Yah, I hear you...that was my primary mental hurdle as well. But seriously, unless you're touring in central Asia, and you're WAY the fock out there, how much an issue can this be, when Riv will overnight you anything you might need, should it come to that? That said, I just ordered (8) 650 tubes and a spare set of Schwalbe 650B tires (bomb proof, heavy duty Judys), to put that mental gremlin to rest. If I were using the bike to do remote, heavily loaded touring, I'd go with the Atlantis, no if's ands or buts. But the kind of riding I do, this should be ideal. I'm just hoping I can find a 650B tire that's as puncture proof as my current Armadillos are, 'cause I HATE FLATS! Don't think such a 650B exists (yet), but we'll see how the Panaracer CDLV tires, armoured with the Panaracer flataways, do. If these don't cut it, on will go the Schwalbes.


----------



## fbagatelleblack (Mar 31, 2005)

*Re: 650B Availability In Central Asia*



Doggity said:


> Yah, I hear you...that was my primary mental hurdle as well. But seriously, unless you're touring in central Asia, and you're WAY the fock out there, how much an issue can this be...?

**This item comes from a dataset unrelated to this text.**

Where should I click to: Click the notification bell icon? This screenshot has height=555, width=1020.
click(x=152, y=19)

Actually, central Asia might not be a problem. I know of at least one company in India that builds tens of thousands of 650Bs each year. I think a lot of them get shipped to Brazil, but who knows where else? Maybe 650B is the standard size in Kazakhstan and it is impossible to get 700Cs.

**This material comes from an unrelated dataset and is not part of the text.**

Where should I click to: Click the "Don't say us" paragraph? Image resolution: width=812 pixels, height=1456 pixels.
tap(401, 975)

BTW: I'm about to order a bunch of the Indian 650Bs for sale here. They make a really cool whitewall that is listed as 44mm (26X1*1/2X1&5/8), but measures out at 37mm. It is heavy, but it will only retail at $15 or so, and MAN does it look stylin'! (See attached photo of "French Style" mixte with the whitewall 650Bs).

- FBB


----------



## Doggity (Mar 10, 2006)

*Indian 650B's.....*



fbagatelleblack said:


> Actually, central Asia might not be a problem. I know of at least one company in India that builds tens of thousands of 650Bs each year. I think a lot of them get shipped to Brazil, but who knows where else? Maybe 650B is the standard size in Kazakhstan and it is impossible to get 700Cs.
> 
> BTW: I'm about to order a bunch of the Indian 650Bs for sale here. They make a really cool whitewall that is listed as 44mm (26X1*1/2X1&5/8), but measures out at 37mm. It is heavy, but it will only retail at $15 or so, and MAN does it look stylin'! (See attached photo of "French Style" mixte with the whitewall 650Bs).
> 
> - FBB


When you get 'em, shoot me an email offline. Might be interested in some. I always seem to do this with a bike-spend a small fortune on different types tires, seeing what works best. At $15ea, doesn't hurt too bad.


----------



## fbagatelleblack (Mar 31, 2005)

Doggity said:


> When you get 'em, shoot me an email offline. Might be interested in some. I always seem to do this with a bike-spend a small fortune on different types tires, seeing what works best. At $15ea, doesn't hurt too bad.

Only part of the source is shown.